My back started to knot up from sitting hunched up at the broken Slytherin house table. Or whatever table it was. Nothing was where it was supposed to be anymore.

I could feel Mother's breath on the nape of my neck. She hadn't released her death grip on my elbow since she'd found me aimlessly wandering the deserted classroom corridors. Her face was white as a sheet, and for the first time in my life I saw worry lines and crow's feet etched into her pale complexion. Still no laugh lines.

Mother kept glancing around anxiously. Never liked being judged, did she? Her actions were quite the contrary to Father, who you could only tell was inhaling and exhaling by close examination. His hands were clasped in his lap, but loosely. He was almost reptilian, as he hadn't moved so much as an inch in ten minutes.

I was leaning on one elbow on the table, rubbing my temple with one hand and clutching at my chest with another. What's it like to have everything you know snatched out from under you?

Oh, that's right, you wouldn't know, would you?

You've never had to deal with your cold-blooded aunt visiting just after she'd broken out of prison, and watching her almost strangle your father for not being faithful. You didn't have to attempt to kill someone at 16, under the threat of your family being murdered. You've never had to deal with your family being on the wrong side from the beginning, and never having a choice between what is good or bad.

But are we acceptable now? I can't decide. Mother lied to the Dark Lord. To find me? So she's good now. Fine.

But me? I know I'll be stuck in this limbo my entire life. I still tried to protect whatever it was that _Potter_ wanted in the Room of Requirement. He _saved my life_. But all I did was try to return to what I knew.

My head was pounding. Too many thoughts and concerns and worries and emotions at once. Not used to that.

I shook off Mother and stood up abruptly. I needed to be alone.

She immediately turned her attention back to me, panicked. There was something else in her expression I wasn't able to name.

"Just… Need some air." I told her evasively. She had risked everything to try to save me after all. I wasn't just going to let her know that the way she was acting was making me sick.

I tried my best not to look like a sulking child as I swept past the exultant friends and families celebrating the fall of the Dark Lord together. I made sure not to look anyone in the eye or even close as I whisked by them.

Their losses weren't my fault. They had never been my fault.

I could have made everything worse.

I protected Potter when he, the ginger and the mudblood had stumbled into my house after all!
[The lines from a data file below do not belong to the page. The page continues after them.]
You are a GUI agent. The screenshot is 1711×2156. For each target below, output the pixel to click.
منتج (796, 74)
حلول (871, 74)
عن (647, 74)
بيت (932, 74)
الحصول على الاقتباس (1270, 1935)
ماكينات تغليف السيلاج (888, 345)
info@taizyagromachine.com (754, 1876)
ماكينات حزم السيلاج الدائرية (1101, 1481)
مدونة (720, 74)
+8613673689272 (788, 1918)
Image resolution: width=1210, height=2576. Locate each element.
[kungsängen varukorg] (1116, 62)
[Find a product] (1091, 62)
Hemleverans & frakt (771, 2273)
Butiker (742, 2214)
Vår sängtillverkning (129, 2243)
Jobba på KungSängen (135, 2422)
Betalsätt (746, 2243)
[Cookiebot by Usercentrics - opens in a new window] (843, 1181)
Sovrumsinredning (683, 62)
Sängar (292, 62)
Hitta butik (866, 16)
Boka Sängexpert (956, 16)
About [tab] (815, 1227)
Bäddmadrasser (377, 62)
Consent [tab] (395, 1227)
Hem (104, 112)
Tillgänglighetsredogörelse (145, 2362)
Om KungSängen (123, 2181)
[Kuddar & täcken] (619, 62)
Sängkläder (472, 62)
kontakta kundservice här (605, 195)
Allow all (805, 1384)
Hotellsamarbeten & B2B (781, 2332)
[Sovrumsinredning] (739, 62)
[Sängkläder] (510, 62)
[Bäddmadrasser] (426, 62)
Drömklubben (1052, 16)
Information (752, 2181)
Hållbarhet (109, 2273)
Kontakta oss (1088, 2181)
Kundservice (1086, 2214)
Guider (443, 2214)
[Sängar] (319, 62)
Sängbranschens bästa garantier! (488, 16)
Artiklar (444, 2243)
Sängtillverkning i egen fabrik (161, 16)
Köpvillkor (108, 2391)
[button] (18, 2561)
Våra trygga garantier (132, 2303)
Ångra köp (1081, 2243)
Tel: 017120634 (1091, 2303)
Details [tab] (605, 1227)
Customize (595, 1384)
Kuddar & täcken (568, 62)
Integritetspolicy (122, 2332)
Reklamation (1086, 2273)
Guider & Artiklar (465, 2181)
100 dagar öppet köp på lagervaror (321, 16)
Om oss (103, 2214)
I could have just thrust him to Bellatrix. He owed me. Yeah. That's right. I didn't owe him anything after that. And after what I did, he still took my wand!

I shot a furtive glance over to where Potter had been sitting with that airhead, Lovegood. It was his fault I had nowhere to go. My mother risked her life for him! Potter was always fond of attention, wasn't he? I'm sure he was just basking in his little limelight.

But he wasn't sitting with Loony anymore. There were still small huddles scattered across the Great Hall. I'm sure he was in one of them, letting all of his admirers fawn over him. Potter. Always craving attention. And worse, always getting it.

I paused at the entrance of the Great Hall, pressing my hand against the icy marble.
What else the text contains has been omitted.